But on Sunday, a senior Syrian Kurdish official said Kurdish forces and the Syrian government had reached a deal for the Syrian army to enter Afrin, and that it could be implemented within two days.

All deals between the Syrian government and the Kurds, which each hold more territory than any other side in Syria, are closely watched because they could prove pivotal for the future course of the war.

While President Bashar al-Assad’s government and the YPG espouse different visions for Syria’s future and their forces have clashed at times, they have mostly avoided direct conflict.

“Popular forces will arrive in Afrin in the next few hours to support the steadfastness of its people in confronting the aggression,” state news agency SANA reported, citing its correspondent in Aleppo, 35 kilometers (22 miles) from Afrin.

Badran Jia Kurd, an adviser to the Kurdish-led autonomous administration that runs swathes of northern Syria, told Reuters Syrian army troops would deploy along some border positions under the deal between the Kurds and the government.

The deal was only on military aspects and any political or other agreements would have to wait for further negotiations between Damascus and the Kurdish administration, he said.

There was some opposition to the deal that could stand in its way, he added.

----

■ WHAT IS EXPECTED ■
Rewrite everything in the Afrin news text from "But on Sunday, a" down to "avoided direct conflict.", substituting "Syrian military" for every "Syrian army".

■ SUPPLIED MATERIAL ■
----

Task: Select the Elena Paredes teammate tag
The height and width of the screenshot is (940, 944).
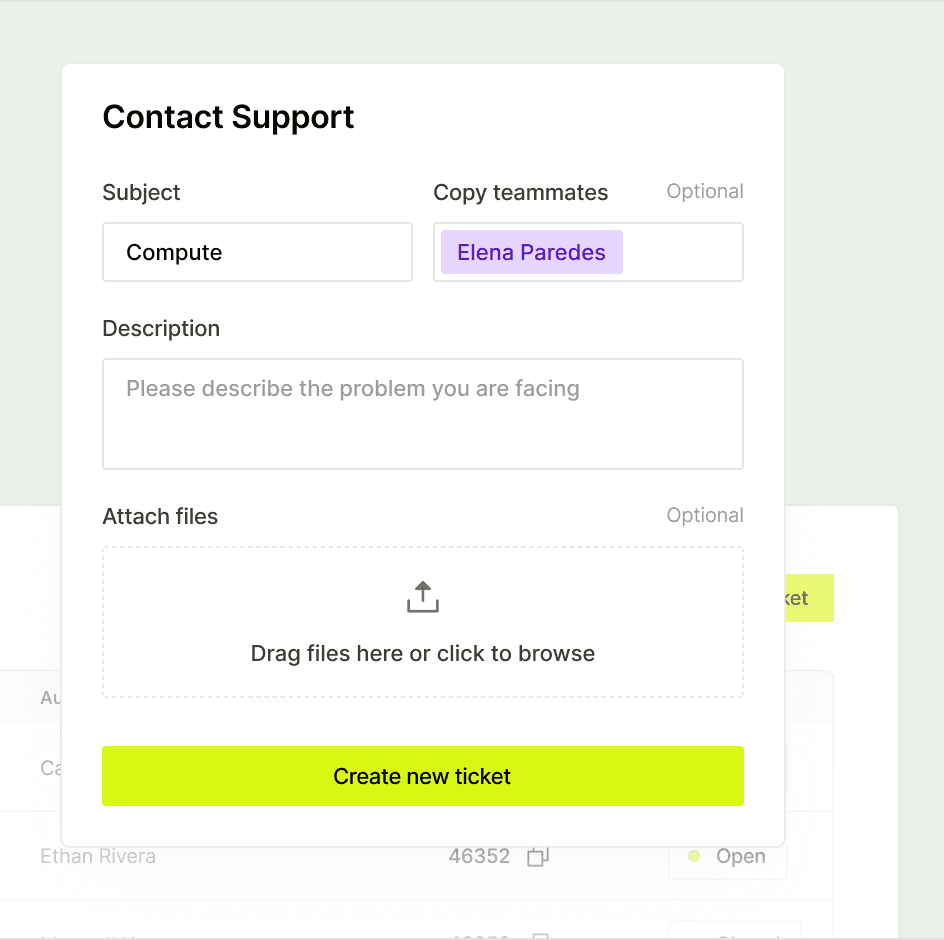Action: (x=532, y=252)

----

■ SOLUTION ■
But on Sunday, a senior Syrian Kurdish official said Kurdish forces and the Syrian government had reached a deal for the Syrian military to enter Afrin, and that it could be implemented within two days.

All deals between the Syrian government and the Kurds, which each hold more territory than any other side in Syria, are closely watched because they could prove pivotal for the future course of the war.

While President Bashar al-Assad’s government and the YPG espouse different visions for Syria’s future and their forces have clashed at times, they have mostly avoided direct conflict.